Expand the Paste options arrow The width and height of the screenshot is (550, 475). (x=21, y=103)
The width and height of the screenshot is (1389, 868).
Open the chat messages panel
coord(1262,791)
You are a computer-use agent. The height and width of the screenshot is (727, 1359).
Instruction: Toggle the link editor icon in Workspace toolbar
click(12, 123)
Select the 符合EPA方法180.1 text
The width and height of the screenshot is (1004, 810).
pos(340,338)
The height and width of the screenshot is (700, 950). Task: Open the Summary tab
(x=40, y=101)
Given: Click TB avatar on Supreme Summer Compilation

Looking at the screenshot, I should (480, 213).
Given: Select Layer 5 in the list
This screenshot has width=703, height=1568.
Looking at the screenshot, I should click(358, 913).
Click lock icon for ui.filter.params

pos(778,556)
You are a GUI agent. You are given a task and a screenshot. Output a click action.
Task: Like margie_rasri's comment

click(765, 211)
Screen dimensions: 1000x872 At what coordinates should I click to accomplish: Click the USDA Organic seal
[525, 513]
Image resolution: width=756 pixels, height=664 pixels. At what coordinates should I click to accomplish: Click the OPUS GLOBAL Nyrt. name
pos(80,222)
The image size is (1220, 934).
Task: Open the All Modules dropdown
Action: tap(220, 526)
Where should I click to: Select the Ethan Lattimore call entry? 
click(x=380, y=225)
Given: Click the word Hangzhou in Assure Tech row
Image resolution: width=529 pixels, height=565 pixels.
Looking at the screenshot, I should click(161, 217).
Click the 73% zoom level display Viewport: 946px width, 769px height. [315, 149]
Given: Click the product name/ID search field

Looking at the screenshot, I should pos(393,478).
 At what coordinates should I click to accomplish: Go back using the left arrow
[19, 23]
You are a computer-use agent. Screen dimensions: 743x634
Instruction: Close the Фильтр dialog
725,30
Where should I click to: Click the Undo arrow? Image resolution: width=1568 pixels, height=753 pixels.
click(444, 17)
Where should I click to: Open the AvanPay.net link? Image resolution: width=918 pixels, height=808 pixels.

▬▬▬▬▬▬

Lines from the one with "Instruction: Toggle the" through the last line of the listing above: return these exactly, and nothing else.

■ Solution for this problem ■
Instruction: Toggle the link editor icon in Workspace toolbar
click(12, 123)
Select the 符合EPA方法180.1 text
The width and height of the screenshot is (1004, 810).
pos(340,338)
The height and width of the screenshot is (700, 950). Task: Open the Summary tab
(x=40, y=101)
Given: Click TB avatar on Supreme Summer Compilation

Looking at the screenshot, I should (480, 213).
Given: Select Layer 5 in the list
This screenshot has width=703, height=1568.
Looking at the screenshot, I should click(358, 913).
Click lock icon for ui.filter.params

pos(778,556)
You are a GUI agent. You are given a task and a screenshot. Output a click action.
Task: Like margie_rasri's comment

click(765, 211)
Screen dimensions: 1000x872 At what coordinates should I click to accomplish: Click the USDA Organic seal
[525, 513]
Image resolution: width=756 pixels, height=664 pixels. At what coordinates should I click to accomplish: Click the OPUS GLOBAL Nyrt. name
pos(80,222)
The image size is (1220, 934).
Task: Open the All Modules dropdown
Action: tap(220, 526)
Where should I click to: Select the Ethan Lattimore call entry? 
click(x=380, y=225)
Given: Click the word Hangzhou in Assure Tech row
Image resolution: width=529 pixels, height=565 pixels.
Looking at the screenshot, I should click(161, 217).
Click the 73% zoom level display Viewport: 946px width, 769px height. [315, 149]
Given: Click the product name/ID search field

Looking at the screenshot, I should pos(393,478).
 At what coordinates should I click to accomplish: Go back using the left arrow
[19, 23]
You are a computer-use agent. Screen dimensions: 743x634
Instruction: Close the Фильтр dialog
725,30
Where should I click to: Click the Undo arrow? Image resolution: width=1568 pixels, height=753 pixels.
click(444, 17)
Where should I click to: Open the AvanPay.net link? Image resolution: width=918 pixels, height=808 pixels.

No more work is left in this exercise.